"Demokrasi di Barat dan negara maju dipaksa untuk diterapkan di Indonesia yang baru merasakan euforia kebebasan. Akibatnya, muncul sejumlah kebijakan negara, baik dalam produk undang-undang maupun instrumen lain yang justru melemahkan posisi negara. Ini membuat negara mengalami kehilangan kontrol yang terukur dalam mengendalikan ekses reformasi itu sendiri, " jelasnya.
Raya menjelaskan, menjamurnya lembaga-lembaga negara, baik yang sifatnya ad hoc maupun permanen, pasca-reformasi, justru gagal dalam mengelola persoalan bangsa. Yang terjadi justru muncul saling sandera, ego sektoral dan kompetisi tidak sehat antar-lembaga negara yang membuat kegaduhan publik.
"Konflik kepentingan dan ego sektoral atas nama konstitusi dan undang-undang justru membuat hiruk pikuk dan kebisingan di tengah-tengah publik. Ironisnya itu terjadi di antara lembaga-lembaga yang merupakan produk reformasi dengan lembaga yang sudah ada sebelumnya," jelas Raya.
Ego sektoral dan saling sandera lembaga-lembaga negara ini, lanjut Raya bukannya membuat masalah-masalah publik bisa ditangani secara cepat, namun terus menguras energi dan biaya besar, tanpa ada jaminan penyelesaian masalah yang memadai.
"Negara harus menanggung dampak, menguras energi dan menghabiskan biaya yang tidak sedikit untuk membiayai keberadaan lembaga-lembaga tersebut. Di sisi lain, lembaga-lembaga tersebut justru tidak optimal dalam melakukan tugasnya, namun sebaliknya menimbulkan keriuhan dan kegaduhan publik," jelas Raya.
Di sisi lain, otonomi daerah yang merupakan anak kandung reformasi justru makin kehilangan arah dan manfaatnya. Otonomi daerah dimaknai sebagai transfer kekuasaan negara, sehingga oleh pelaku otonomi daerah, yakni elit-elit daerah menjadi kuda tunggangan untuk memperluas kekuasaannya secara tak terkendali.
"Kami menilai otonomi daerah yang kian liar telah menjadi kuda tunggangan yang makin membabi-buta dalam segala tindakan elit-elit daerah. Otonomi daerah belum mampu memberi jawaban adanya pelayanan publik yang memuaskan bagi masyarakat di daerah. Apalagi kalau dikaitkan dengan kesejahteraan masyarakat di akar rumput," jelas Raya.

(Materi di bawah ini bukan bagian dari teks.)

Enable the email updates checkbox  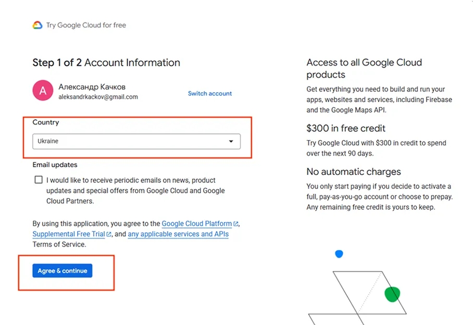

Pada sisi lain, atas nama otonomi daerah, para elit dan pemegang kekuasaan di daerah kerap tak menghiraukan kebijakan nasional. Elit daerah semakin sulit untuk diatur dan bertindak kian tak terukur.
"Kita bisa lihat tingkat keberhasilan daerah dalam mengelola otonomi daerah. Pemekaran daerah otonom yang begitu massif, justru membuat terjadi kesenjangan antar-daerah, kemiskinan belum terjawab dan layanan publik belum memadai," jelas Raya.